[arin-ppml] Policy question
Jimmy Hess
mysidia at gmail.com
Thu Sep 20 00:31:18 EDT 2012
On 9/19/12, Steve Noble <snoble at sonn.com> wrote:
> It's an interesting subject. It must rely on what ARIN defines authorized
> If the object is protected by an email address, the person with the
> email address would be assumed to be authorized. If protected by PGP,
> MD5 or CRYPT-PW, then the same thing would apply.

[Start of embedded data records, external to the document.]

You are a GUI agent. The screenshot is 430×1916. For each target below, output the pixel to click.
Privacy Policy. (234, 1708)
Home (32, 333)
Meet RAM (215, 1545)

If someone steals
ARIN doesn't allow you to register a PGP key with them anymore, to
sign templates with, MD5 and CRYPT-PW are also not options, so only
relatively insecure means are available to authenticate requests:
namely, an API key, a static token which must be generated once,
and then sent in plaintext over e-mail with each request, which could
be subject to abuse if mail was intercepted by an attacker, but that
is the only method of authentication for e-mail templates that I am
aware of.
It is possible that someone unauthorized to make a change to an entry,
could gain control of the e-mail address, then they could review old
mail in the "Sent Items" folder to collect the API key, and would
"appear authorized" to send new templates, and initiate an
unauthorized request to allocate, transfer, or change contact info on
address resources, as far as the automated system is concerned it
would validate as "authorized", but
actually, it would be an unauthorized change, hopefully subject to
policy such as that.
> If ARIN means by hacking the database (literally), then that would
> certainly be a issue that they would deal with but that would not
> affect a company who is authorized to modify the object.